Douglas Oil Co. v. Petrol Stops Northwest, 441 U.S. 211, 219, 99 S.Ct. 1667, 1673, 60 L.Ed.2d 156 (1979) (quoted in United States v. Sells Engineering, Inc., 463 U.S. 418, 424, 103 S.Ct. 3133, 3138, 77 L.Ed.2d 743 (1983)). See United States v. Proctor & Gamble Co., 356 U.S. 677, 681-82, n. 6, 78 S.Ct. 983, 985-86 n. 6, 2 L.Ed.2d 1077 (1958).
While one might hypothesize circumstances in which a violation of Rule 6(e) could affect a grand jury’s decision whether to indict, those circumstances are not present in this case. Since they are not, should the appellants be convicted at trial, Mechanik will not preclude post-trial appellate review of the issue appellants seek to raise in this interlocutory appeal. “[T]he petit jury’s verdict [will only render] harmless any conceivable error in the charging decision that might have flowed from the violation.” Mechanik 106 S.Ct. at 943 (emphasis added). The grand jury’s charging decision in this case did not flow from the claimed violation of Rule 6(e) and, therefore, Mechanik is inapposite. The appellants will retain whatever post-conviction right of review they had pre-Mechanik. Accordingly, they should be precluded from raising in this interlocutory appeal their claim that Rule 6(e) was violated.2
Because of (1) the strong policy against piecemeal appellate adjudication; (2) the view that Mechanik should be narrowly construed (see United States v. Taylor, 798 F.2d 1337, 1340 (10th Cir.1986) (“Mechanik was carefully crafted along very narrow lines, and it has not resulted in another exception to the final judgment rule.”)); and (3) the distinction between a Rule 6(d) violation which affects the grand jury’s decision to indict and a Rule 6(e) violation which may contravene the policy of grand jury secrecy, I respectfully dissent.

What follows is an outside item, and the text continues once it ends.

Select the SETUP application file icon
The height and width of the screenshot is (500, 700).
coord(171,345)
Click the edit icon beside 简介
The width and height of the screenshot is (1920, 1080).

. As the majority notes, "Mechanik does not automatically apply to our case” (Majority Opinion at 552). The Mechanik Court stated: “We express no Opinion as to what remedy may be appropriate for a violation of Rule 6(d) that has affected the grand jury’s charging decision and is brought to the attention of the trial court before the commencement of trial." 106 S.Ct. at 943.
. See United States v. Taylor, 798 F.2d 1337 (10th Cir.1986), in which the Tenth Circuit held that Mechanik would not preclude post-trial review of claims of grand jury irregularity which raised issues "beyond the question of whether the grand jury had sufficient evidence upon which to return an indictment." Id. at 1340. And see United States v. Stone, 633 F.2d 1272 (9th Cir.1979), court of appeals in a pre-Mechanik decision reviews claimed violation of Rule 6(e) in post-trial appeal; comments that contempt rather than dismissal of indictment is more appropriate sanction for Rule 6(e) violation. Id. at 1275.